*WHAT TO PRODUCE*. Print nothing but the lines below starting at the line that holds "L’importance des mises" and ending at the line that holds "[Avis sur La", including both, each exactly as written.

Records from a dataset
# # # # #

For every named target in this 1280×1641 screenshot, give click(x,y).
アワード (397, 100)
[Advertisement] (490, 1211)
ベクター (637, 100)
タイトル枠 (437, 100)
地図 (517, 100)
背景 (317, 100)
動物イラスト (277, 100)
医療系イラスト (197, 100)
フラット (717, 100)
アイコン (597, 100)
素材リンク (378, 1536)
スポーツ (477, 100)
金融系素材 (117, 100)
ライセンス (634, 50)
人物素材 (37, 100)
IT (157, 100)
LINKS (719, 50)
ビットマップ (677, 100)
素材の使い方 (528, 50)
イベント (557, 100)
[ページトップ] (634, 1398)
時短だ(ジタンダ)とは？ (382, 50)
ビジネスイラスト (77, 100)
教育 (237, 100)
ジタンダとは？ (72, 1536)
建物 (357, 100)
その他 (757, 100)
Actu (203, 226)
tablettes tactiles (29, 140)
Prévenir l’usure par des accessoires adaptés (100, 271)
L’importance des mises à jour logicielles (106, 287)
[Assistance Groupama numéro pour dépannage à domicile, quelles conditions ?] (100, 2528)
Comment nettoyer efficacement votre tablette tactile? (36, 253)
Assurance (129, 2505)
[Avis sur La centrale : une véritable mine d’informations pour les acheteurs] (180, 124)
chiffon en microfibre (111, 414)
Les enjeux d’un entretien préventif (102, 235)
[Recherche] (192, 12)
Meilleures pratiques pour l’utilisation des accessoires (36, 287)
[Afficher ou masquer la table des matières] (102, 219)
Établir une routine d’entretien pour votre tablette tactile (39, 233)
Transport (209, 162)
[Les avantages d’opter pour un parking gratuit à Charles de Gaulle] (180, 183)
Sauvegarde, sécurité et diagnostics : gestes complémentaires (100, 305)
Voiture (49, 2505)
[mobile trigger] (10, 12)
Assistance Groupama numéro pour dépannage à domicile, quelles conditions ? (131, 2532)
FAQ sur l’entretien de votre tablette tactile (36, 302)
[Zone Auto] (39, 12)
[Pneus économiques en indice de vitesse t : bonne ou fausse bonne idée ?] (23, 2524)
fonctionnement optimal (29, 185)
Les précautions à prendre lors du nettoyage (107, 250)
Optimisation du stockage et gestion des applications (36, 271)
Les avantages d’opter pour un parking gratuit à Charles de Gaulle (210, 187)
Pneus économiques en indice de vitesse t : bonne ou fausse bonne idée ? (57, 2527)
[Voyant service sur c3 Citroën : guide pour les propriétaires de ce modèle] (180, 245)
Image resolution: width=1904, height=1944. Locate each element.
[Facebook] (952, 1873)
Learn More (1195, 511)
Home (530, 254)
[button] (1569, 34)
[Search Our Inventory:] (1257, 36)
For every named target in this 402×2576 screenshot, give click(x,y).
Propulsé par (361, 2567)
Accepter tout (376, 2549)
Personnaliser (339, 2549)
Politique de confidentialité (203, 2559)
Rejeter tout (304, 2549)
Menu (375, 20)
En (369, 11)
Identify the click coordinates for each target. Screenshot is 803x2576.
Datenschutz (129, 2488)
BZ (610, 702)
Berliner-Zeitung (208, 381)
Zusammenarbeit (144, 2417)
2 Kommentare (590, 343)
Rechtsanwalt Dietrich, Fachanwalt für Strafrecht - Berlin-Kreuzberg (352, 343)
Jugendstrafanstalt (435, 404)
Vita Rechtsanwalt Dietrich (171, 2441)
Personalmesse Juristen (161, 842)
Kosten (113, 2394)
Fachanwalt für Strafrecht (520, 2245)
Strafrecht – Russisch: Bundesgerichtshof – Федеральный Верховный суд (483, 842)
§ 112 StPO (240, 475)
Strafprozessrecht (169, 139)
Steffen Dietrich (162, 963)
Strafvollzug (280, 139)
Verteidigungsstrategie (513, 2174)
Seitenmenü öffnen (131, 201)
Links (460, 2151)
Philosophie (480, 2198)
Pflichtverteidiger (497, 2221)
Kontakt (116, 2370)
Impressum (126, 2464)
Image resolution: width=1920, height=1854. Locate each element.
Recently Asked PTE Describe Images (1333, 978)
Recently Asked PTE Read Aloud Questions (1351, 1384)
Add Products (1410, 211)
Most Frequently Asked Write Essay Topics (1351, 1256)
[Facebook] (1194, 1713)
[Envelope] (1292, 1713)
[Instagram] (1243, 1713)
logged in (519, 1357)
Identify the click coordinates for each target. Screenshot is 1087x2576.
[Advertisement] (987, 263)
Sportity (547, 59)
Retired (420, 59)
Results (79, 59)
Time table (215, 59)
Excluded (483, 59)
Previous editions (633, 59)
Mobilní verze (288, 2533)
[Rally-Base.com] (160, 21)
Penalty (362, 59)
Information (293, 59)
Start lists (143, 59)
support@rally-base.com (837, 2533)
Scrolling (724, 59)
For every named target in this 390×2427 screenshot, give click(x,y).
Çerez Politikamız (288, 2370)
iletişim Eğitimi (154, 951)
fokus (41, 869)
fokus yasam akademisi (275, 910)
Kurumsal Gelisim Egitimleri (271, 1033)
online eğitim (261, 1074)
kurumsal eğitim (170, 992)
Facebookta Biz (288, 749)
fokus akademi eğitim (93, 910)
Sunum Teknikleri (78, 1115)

# # # # #

*RESPONSE TO THE TASK*.
L’importance des mises à jour logicielles (106, 287)
[Assistance Groupama numéro pour dépannage à domicile, quelles conditions ?] (100, 2528)
Comment nettoyer efficacement votre tablette tactile? (36, 253)
Assurance (129, 2505)
[Avis sur La centrale : une véritable mine d’informations pour les acheteurs] (180, 124)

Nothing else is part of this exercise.